Supplied passage
=-=-=-=-=

# Brush Guard makes the truck



## CalHvyMetl (Dec 4, 2006)

I got my HB after it had been crashed, the original brush guard was not replaced as a trade off for the deductible. The paint was oxidized so badly it looked flat black, except for the hood and fender that were replaced. I had it buffed out and finally got the brush guard ( Nissan still has it in stock!)

What a difference. here it is without









Here it is with









11 year old factorry paint, and it's a mirror









Just so everyone knows it's me









Love my Hard Body


----------



## dvdswanson (Nov 6, 2005)

nice looking truck and welcome to the forum, like the license plate too. any plans for upgrades?


----------



## CalHvyMetl (Dec 4, 2006)

Thanks. Right now I'm waiting for warm weather to clean the frame and undercoat it. I need to replace the carrier bearing, too.

After that, I'm thinking of upgrading the suspension. Maybe a slight lift, so I can run 33's instead of the 31's on there now.

=-=-=-=-=

Supplied entries
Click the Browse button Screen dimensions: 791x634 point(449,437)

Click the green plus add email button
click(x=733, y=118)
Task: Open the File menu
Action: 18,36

=-=-=-=-=

In the forum thread about the truck's brush guard, what tire size does the owner hope to run after a slight lift?

Correct response
33's, instead of the 31's on the truck now.